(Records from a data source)

--- START ---

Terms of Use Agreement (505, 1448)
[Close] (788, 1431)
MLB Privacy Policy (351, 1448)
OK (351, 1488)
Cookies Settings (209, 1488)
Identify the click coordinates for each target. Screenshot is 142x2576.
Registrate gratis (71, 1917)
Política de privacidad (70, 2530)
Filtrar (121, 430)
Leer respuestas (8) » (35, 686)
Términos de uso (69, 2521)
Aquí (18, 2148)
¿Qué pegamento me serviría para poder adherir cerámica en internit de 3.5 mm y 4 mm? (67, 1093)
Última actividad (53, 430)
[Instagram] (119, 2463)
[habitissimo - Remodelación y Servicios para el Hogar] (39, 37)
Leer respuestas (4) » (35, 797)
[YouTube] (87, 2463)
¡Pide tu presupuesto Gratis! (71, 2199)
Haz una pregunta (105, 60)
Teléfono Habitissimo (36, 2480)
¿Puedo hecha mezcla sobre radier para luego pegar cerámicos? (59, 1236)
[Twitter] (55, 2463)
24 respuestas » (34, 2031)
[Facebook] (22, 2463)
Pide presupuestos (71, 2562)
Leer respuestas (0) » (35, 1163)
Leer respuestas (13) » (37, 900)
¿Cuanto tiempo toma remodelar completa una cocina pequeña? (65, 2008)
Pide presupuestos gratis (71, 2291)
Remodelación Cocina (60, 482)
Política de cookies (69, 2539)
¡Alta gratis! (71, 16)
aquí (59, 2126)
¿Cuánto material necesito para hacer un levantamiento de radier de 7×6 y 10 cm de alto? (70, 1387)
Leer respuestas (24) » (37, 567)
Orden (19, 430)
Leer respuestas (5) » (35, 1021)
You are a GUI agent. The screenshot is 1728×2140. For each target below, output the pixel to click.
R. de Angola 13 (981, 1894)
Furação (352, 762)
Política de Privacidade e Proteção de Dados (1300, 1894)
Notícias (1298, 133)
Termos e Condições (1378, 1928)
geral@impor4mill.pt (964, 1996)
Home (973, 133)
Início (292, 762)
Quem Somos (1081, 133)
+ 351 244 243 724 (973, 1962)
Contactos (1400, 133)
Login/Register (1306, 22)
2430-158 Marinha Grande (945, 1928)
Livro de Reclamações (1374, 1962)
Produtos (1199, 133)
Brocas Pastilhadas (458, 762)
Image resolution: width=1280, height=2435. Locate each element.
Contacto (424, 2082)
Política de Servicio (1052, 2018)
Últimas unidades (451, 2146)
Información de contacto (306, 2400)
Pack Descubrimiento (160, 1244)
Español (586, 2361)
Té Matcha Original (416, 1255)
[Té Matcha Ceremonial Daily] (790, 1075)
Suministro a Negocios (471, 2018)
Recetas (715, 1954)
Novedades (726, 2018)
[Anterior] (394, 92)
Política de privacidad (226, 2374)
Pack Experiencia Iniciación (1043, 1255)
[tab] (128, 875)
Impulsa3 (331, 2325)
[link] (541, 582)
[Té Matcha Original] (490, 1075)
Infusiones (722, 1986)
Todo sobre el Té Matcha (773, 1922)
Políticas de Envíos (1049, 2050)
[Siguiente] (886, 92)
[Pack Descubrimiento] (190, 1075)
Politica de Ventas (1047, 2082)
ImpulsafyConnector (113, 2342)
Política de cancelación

--- END ---

Only the lines from the one containing "[Siguiente] (886, 92)" to the end of the data should be printed, exactly as they stand.

## EXERCISE ANSWER
[Siguiente] (886, 92)
[Pack Descubrimiento] (190, 1075)
Politica de Ventas (1047, 2082)
ImpulsafyConnector (113, 2342)
Política de cancelación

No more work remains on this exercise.